AUFGABEN
**a)** Wozu bekannte sich laut dem Textauszug die überwiegende Mehrheit der deutschen Intelligenz, solange die Revolution abstrakte Vorstellungen formulierte?
**b)** Zähle alle Ereignisse auf, nach denen die allgemeine Sympathie laut dem Textauszug spürbar abnahm.

TEXTAUSZUG
• • •

Doch der Begeisterung folgte bald die Enttäuschung. Die allgemeine Sympathie nahm nach den Septembermorden und der Hinrichtung des Königs, spätestens nach dem Beginn der »Pöbelherrschaft« der Jakobiner spürbar ab und wich alsbald einem tiefen Abscheu vor den »Gräueln der Freiheitsseuche« im Nachbarland. Solange die Revolution abstrakte Vorstellungen formulierte und sich auf laut tönende Reden von Freiheit, Gleichheit und Menschenrechten beschränkte, bekannte sich die überwiegende Mehrheit der deutschen Intelligenz zu deren Zielen. In dem Moment, in dem sie »ausartete«, beklagten fast alle ihren Irrtum oder sahen sich in ihrem nationalen Bewusstsein tief bedroht.

• • •

VORLIEGENDES MATERIAL
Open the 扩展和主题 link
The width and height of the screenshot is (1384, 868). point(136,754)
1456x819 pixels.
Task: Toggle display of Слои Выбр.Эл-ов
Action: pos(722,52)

• • •

DIE LÖSUNGEN
**a)** Zu den Zielen der Revolution.

**b)**
- die Septembermorde
- die Hinrichtung des Königs
- der Beginn der »Pöbelherrschaft« der Jakobiner